Unsympathisch ist keine der Personen in dieser Inszenierung, auch Isaac nicht, obwohl der eine durchaus zwielichtige Persönlichkeit ist. Isaac ist einer, dem Erfolge zufallen und der sich seinen Ehrgeiz nicht anmerken lässt. Gunther Gillian präsentiert sich in dieser Rolle mit jungenhaftem Charme und lässt nur leise erahnen, dass die Einfühlsamkeit dieses anscheinend ganz aufrichtigen Mannes auf einer klugen Verführungsstrategie beruhen könnte.
Einen Hauch Unterschicht bringt Dela Dabulamanzi als Jory ins Spiel. Jory kann sich in der etablierten Gesellschaft bewegen ohne sich ihr anzudienen. Sie verfügt über ein gesundes Selbstbewusstsein, ist absolut ehrlich und versteht es, Aussagen ohne Umschweife klar zu formulieren. Dela Dabulamanzi fasziniert mit ihrer Ausstrahlung, ihrer Pointensicherheit und der präzisen Ausgestaltung ihrer Rolle.

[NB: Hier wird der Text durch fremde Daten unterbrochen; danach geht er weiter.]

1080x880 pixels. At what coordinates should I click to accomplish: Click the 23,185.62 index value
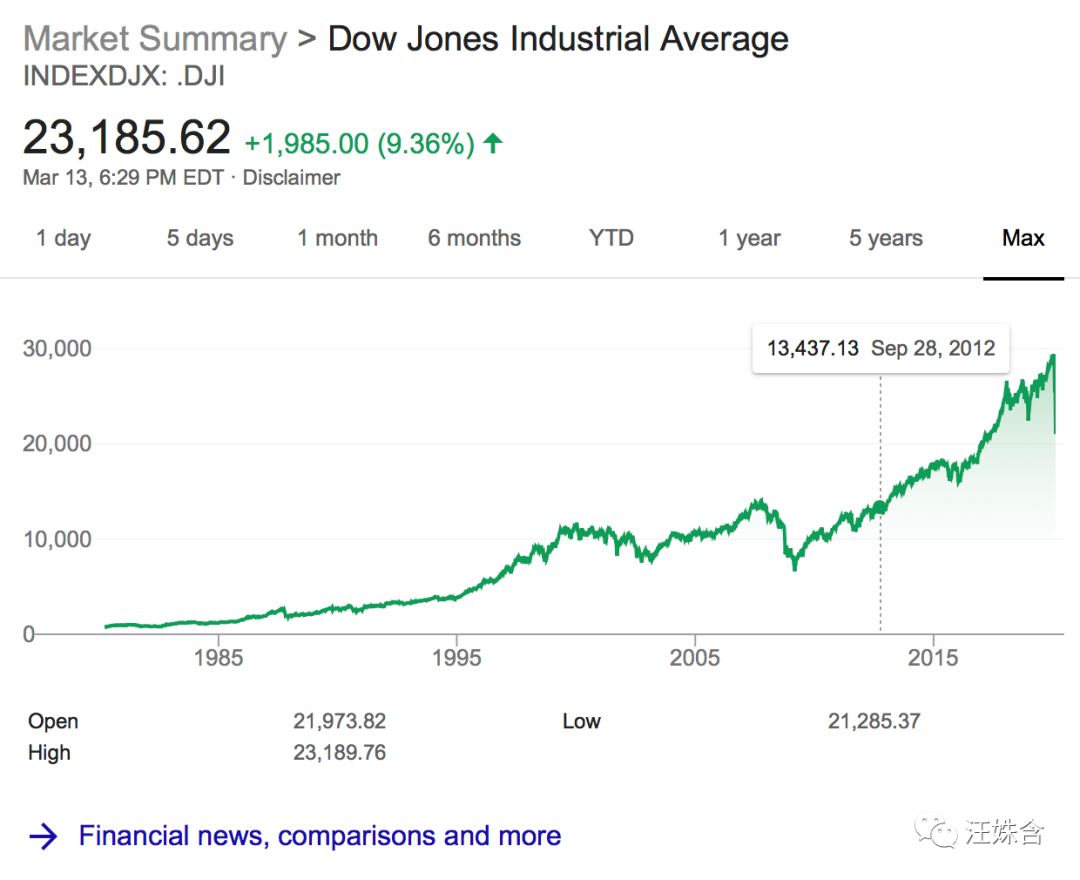point(127,138)
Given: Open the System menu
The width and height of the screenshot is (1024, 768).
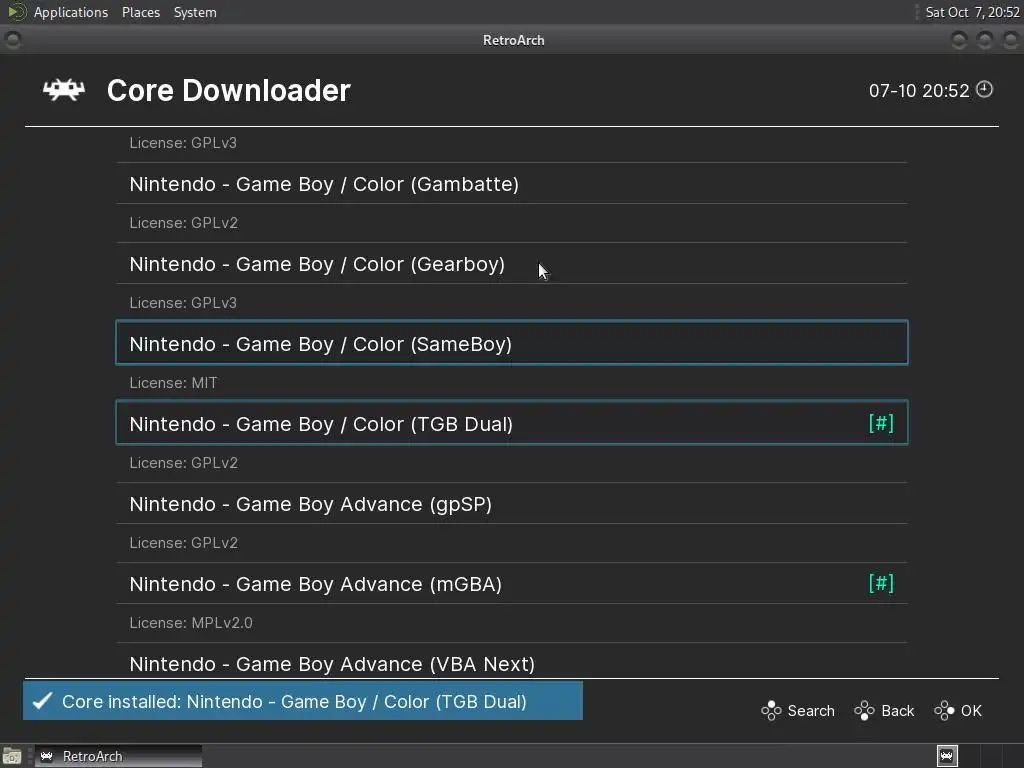Looking at the screenshot, I should click(x=195, y=12).
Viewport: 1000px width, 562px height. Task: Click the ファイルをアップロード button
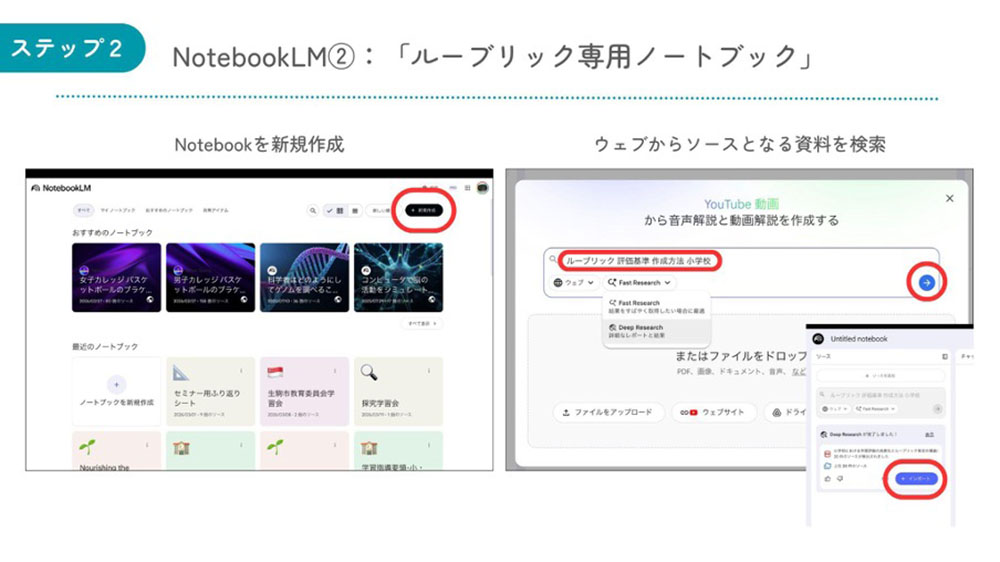point(608,412)
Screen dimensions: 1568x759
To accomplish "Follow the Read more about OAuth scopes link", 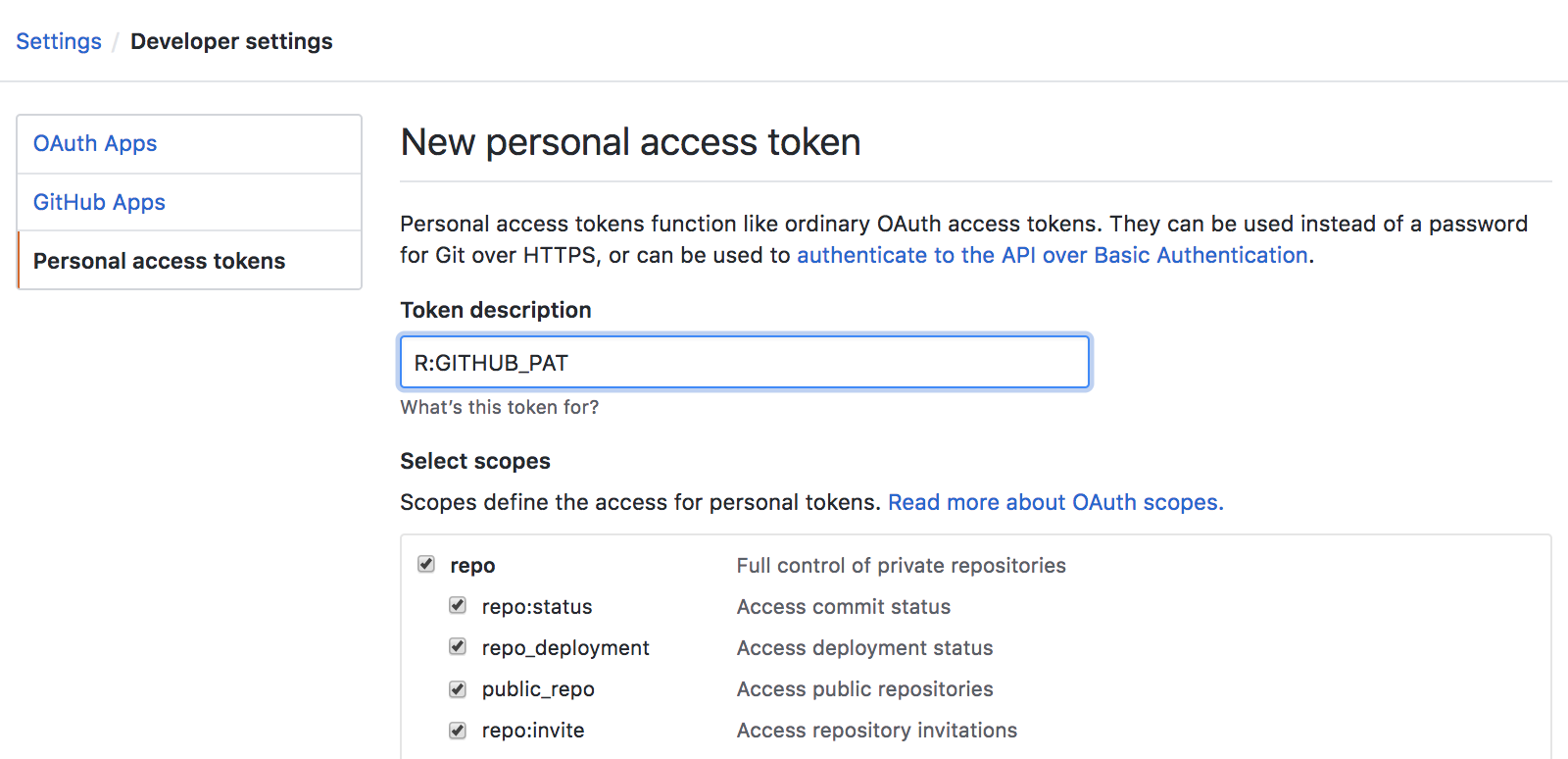I will pyautogui.click(x=1054, y=502).
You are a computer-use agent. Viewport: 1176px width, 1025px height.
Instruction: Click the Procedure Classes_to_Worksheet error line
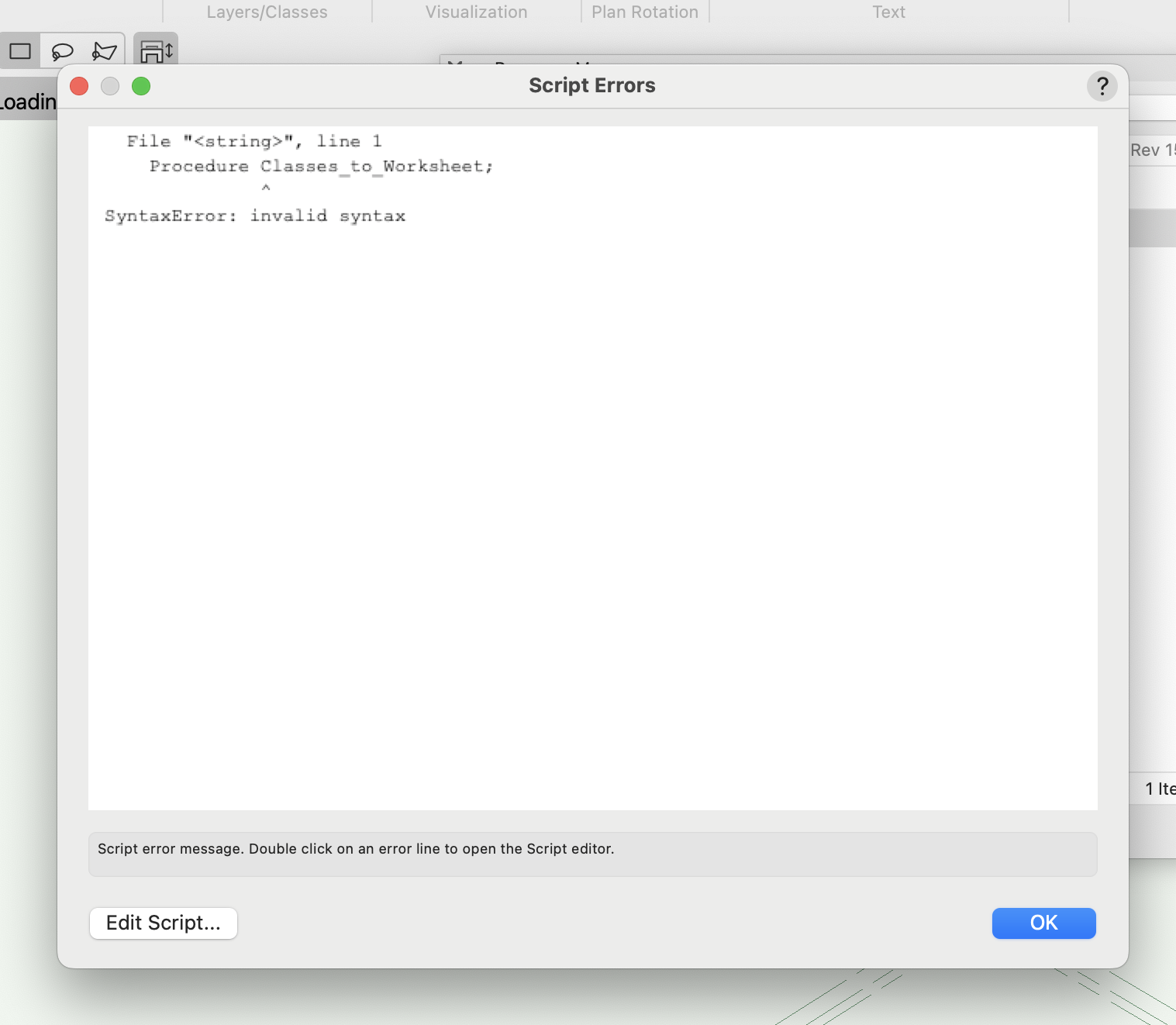(x=321, y=166)
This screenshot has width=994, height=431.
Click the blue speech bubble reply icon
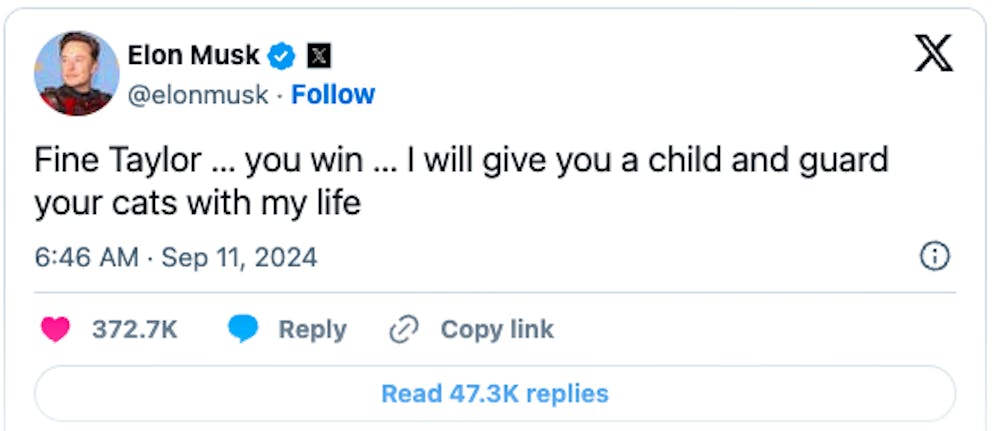tap(243, 330)
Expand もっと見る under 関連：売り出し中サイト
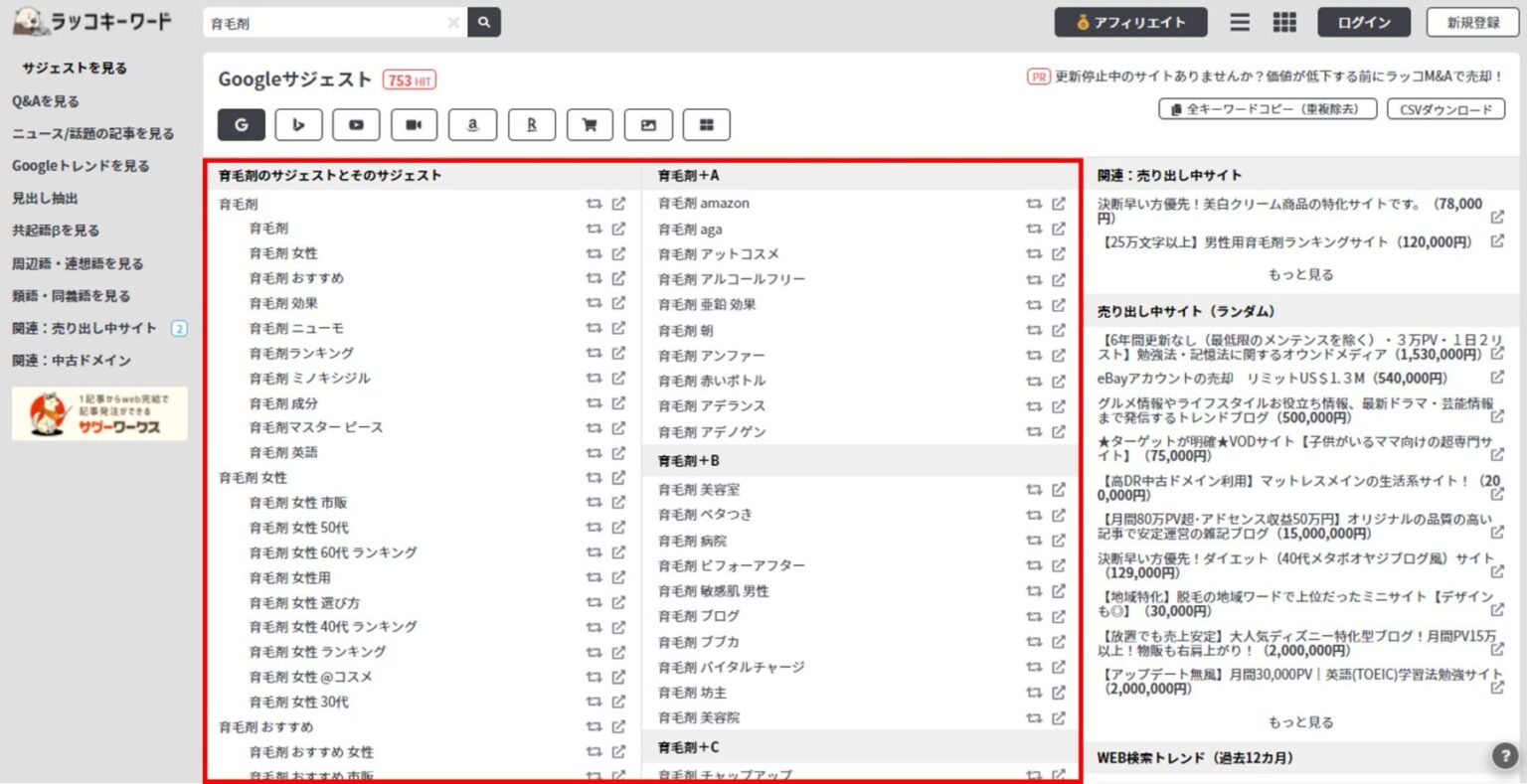This screenshot has width=1527, height=784. pos(1300,274)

Ivan Vrogoc, Gründer der Santinis Production GmbH, ist erst während der bereits laufenden Proben in die Regie eingestiegen. Ihm und seinen DarstellerInnen ist es gelungen, das Stück ganz leicht und unterhaltsam auf die Bühne zu bringen und die brisanten, höchst aktuellen Aussagen erfahrbar und nachvollziehbar zu machen.
„Geächtet – Disgraced“ von Ayad Akthar, ins Deutsche übersetzt von Barbara Christ, produziert von Santinis Production GmbH, hatte am 28. Januar Premiere im Theater am Kurfürstendamm. Weitere Aufführungen bis zum 27. Februar täglich außer montags.